Russ Lossing (born 1960) is an American jazz pianist, composer, improviser, arranger, educator, scholar.

Early life
Lossing was born in Ohio in 1960, and is from Columbus, Ohio. He had classical piano lessons from the age of 5 and began studying jazz aged 13 in Columbus at the Jazz and Contemporary Workshop with Dave Wheeler. He obtained a Bachelor of Music in piano at Ohio State University in 1986. Meetings with composer John Cage had a big effect: We only had two occasions to get together and talk, but any time spent with him was utterly valuable. He read through my scores we played piano together. His thing was creating, not emulating: don't copy; trust YOURSELF. I was already going in this direction but this experience, listening to Cage's concepts and philosophy in this setting, made so much sense.

Later life and career
Lossing has been part of the New York jazz scene since 1986. In 1988 he earned a Master of Music from the Manhattan School of Music. He has led or co-led numerous bands, including: his own trio with Masa Kamaguchi and Billy Mintz; Three-Part Invention with bassist Mark Helias and trumpeter Ralph Alessi; and duos with saxophonist Tim Berne, drummer Gerry Hemingway, and guitarist Ben Monder. Others are: trio with Paul Motian and Ed Schuller (Dreamer and As It Grows); trio with Mat Maneri and Mark Dresser (Metal Rat); trio with John Hebert and Jeff Williams (Phrase 6); quartet with Loren Stillman, John Hebert and Eric McPherson (Personal Tonal); King Vulture with Adam Kolker, Matt Pavolka and Dayeon Seok; and duos with saxophonist Loren Stillman, bassist John Hebert (Line Up,Hatology), and saxophonist Michael Adkins.

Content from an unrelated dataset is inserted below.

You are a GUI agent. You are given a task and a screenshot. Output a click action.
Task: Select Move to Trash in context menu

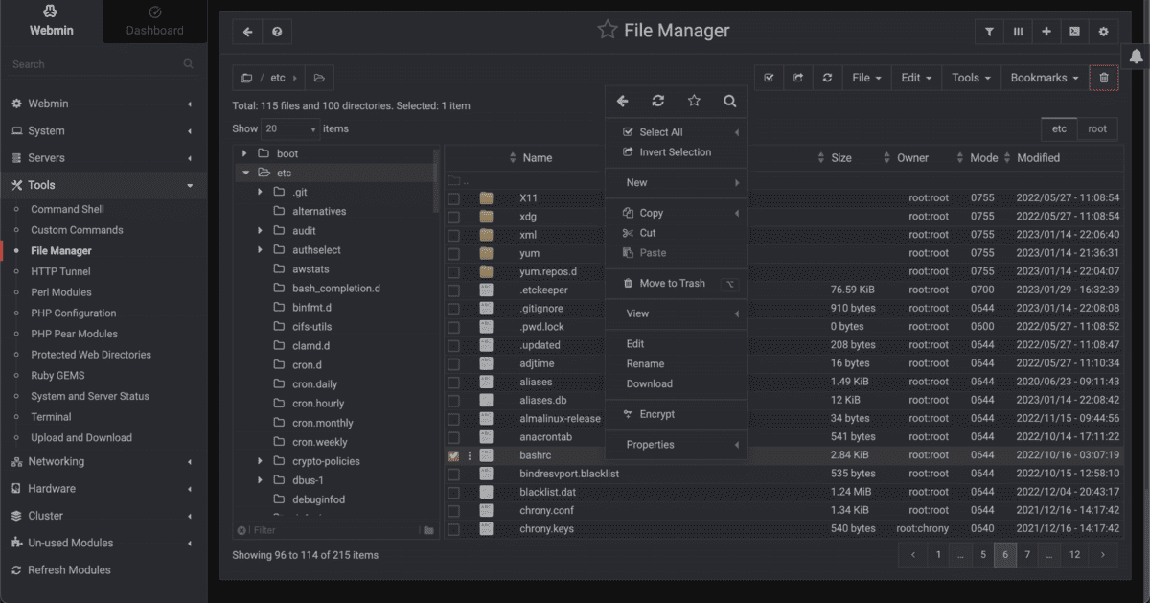tap(672, 283)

Lossing played with drummer Paul Motian over a period of 12 years and recorded Drum Music, a solo piano tribute album to him in 2011. The JazzTimes reviewer of Drum Music commented that "his two-fisted takes on 'Fiasco', 'Dance' and 'Drum Music' capture the great drummer's unpredictable and audacious rhythmic pulse. Lossing's stark re-imaginings of [... other Motian pieces] all vibrate with a new spirit of exploration."

Lossing has composed over 400 pieces of music. In 2015, he founded the record label Aqua Piazza.

Playing style
Scott Yanow, reviewing Lossing's As It Grows, commented that the pianist "is influenced by modern classical music to an extent but his playing is not unremittingly atonal. Instead, he leaves his impressionistic music open to all possibilities, mostly emphasizing dramatic ideas and unexpected silences."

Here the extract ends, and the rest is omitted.